Le plus important cependant est qu’il faut savoir gré à Edita Gruberova d’avoir offert au public zurichois la possibilité d’entendre une partition si rare. Deuxième ouvrage de Bellini, créé à la Scala de Milan en 1829, après Il pirata en 1827, La straniera fut un véritable triomphe. L’opéra s'inspire du roman L’Etrangère du Vicomte d'Arlincourt et se déroule en Bretagne vers l'an 1200. L’intrigue est assez complexe, pour ne pas dire rocambolesque. Agnese a épousé le roi de France sans savoir que celui-ci était déjà marié. Exilée sous le nom d’Alaide, l’héroïne se lamente tous les soirs aux abords d’un lac. Les villageois de l’endroit, ignorant qui est cette étrangère, la prennent pour une sorcière. Le Comte Arturo, fiancé de la fille d’un seigneur, s’éprend de la mystérieuse femme. Le prieur annonce alors la mort de la première épouse du roi, ce qui fait d’Alaide/Agnese la nouvelle reine de France. Désespéré, Arturo se suicide sous ses yeux. C’est pour Alaide l'occasion de se lancer dans une « cabalette » particulièrement inspirée et bouleversante. Si le livret de Felice Romani est des plus rudimentaires, la musique de Bellini séduit par la beauté et la richesse des mélodies. On comprend pourquoi Renata Scotto, Montserrat Caballé ou encore Renée Fleming, pour ne citer qu’elles, se sont laissé séduire. Curieusement, Maria Callas n’a jamais abordé le rôle. La légende dit qu’elle emporta la partition pour l’étudier au cours d’une croisière. Or elle rencontra Onassis sur le bateau et laissa l’opéra au fond de sa valise...

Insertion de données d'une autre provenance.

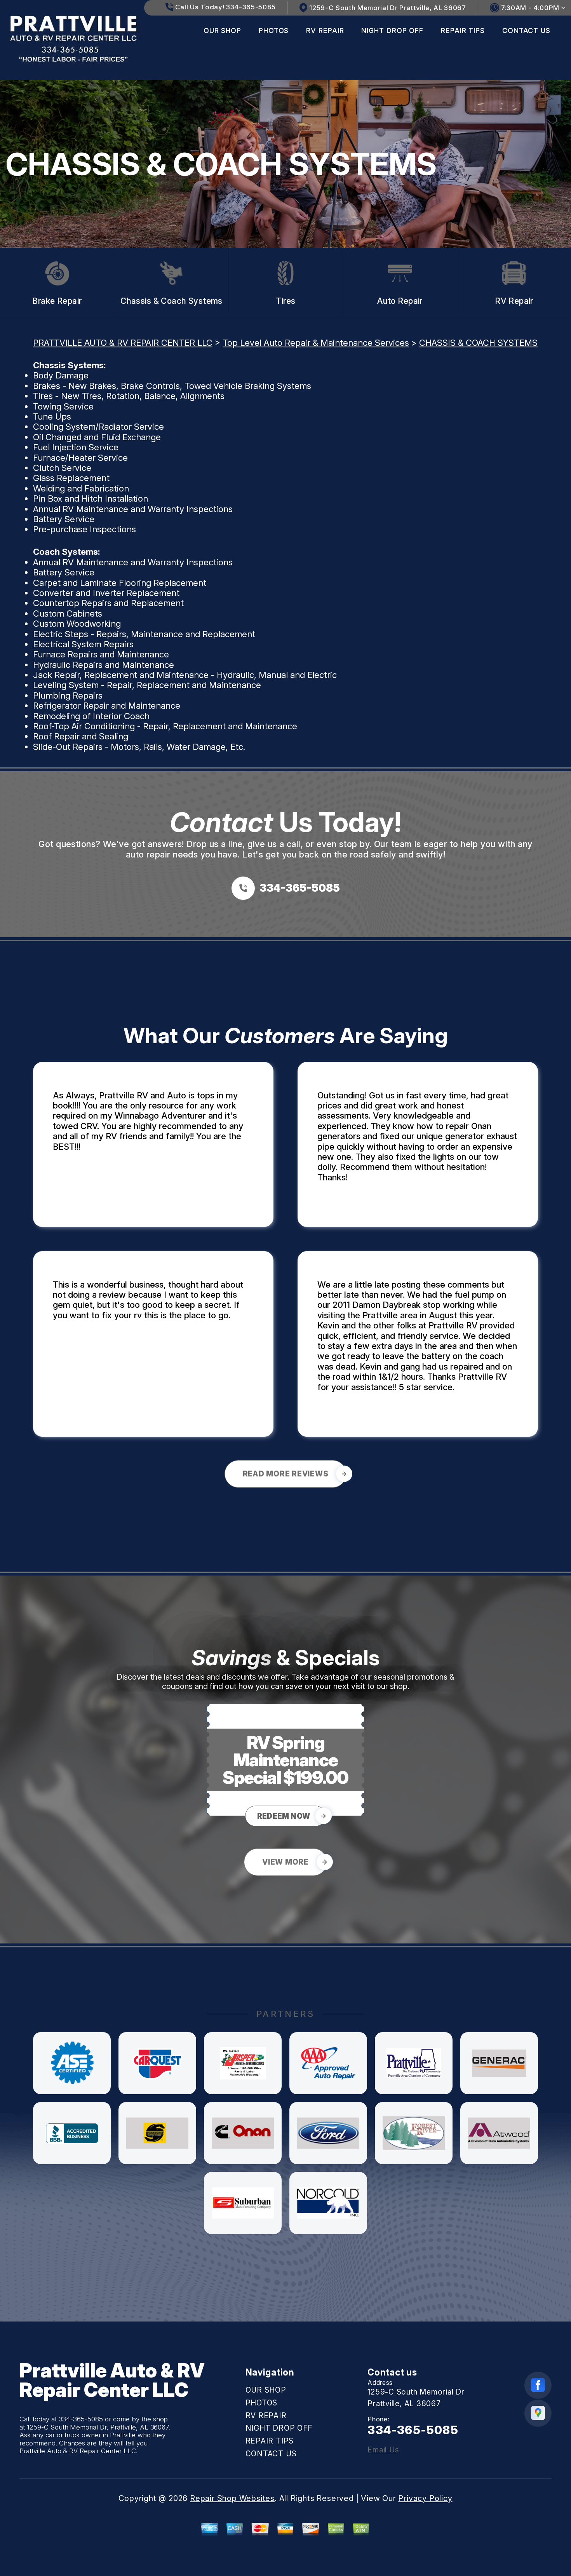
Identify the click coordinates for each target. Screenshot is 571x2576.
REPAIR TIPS (463, 30)
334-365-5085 (81, 2419)
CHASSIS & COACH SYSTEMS (478, 343)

La distribution réunie à Zurich autour d’Edita Gruberova est solide et homogène. Il faut relever avant tout la belle performance de Franco Vassallo, Baron Valdeburgo distingué et ardent. L’Isoletta de Veronica Simeoni est une révélation, avec sa voix ample et chaude, à la projection remarquable. Remplaçant au pied levé Gregory Kunde, le ténor Dario Schmunck s’en tire avec les honneurs. Parmi les rôles secondaires, on retient surtout le Prieur de Reinhard Mayr, à la noble prestance. Dans la fosse, Fabio Luisi est un accompagnateur attentif et sensible, sachant mettre en valeur un orchestre totalement au service des voix. Après ses excès au Grand Théâtre de Genève, on craignait le pire pour la mise en scène de Christof Loy. Il n’en est rien, fort heureusement, l’Allemand livrant pour une fois une production très sage, sans aucune provocation, où les nombreux nœuds qui parsèment le plateau, censés évoquer les bateaux de Bretagne, servent aussi à se pendre. La direction d’acteurs est particulièrement réussie, chaque personnage étant finement caractérisé. La straniera mérite assurément d’être (re)découverte.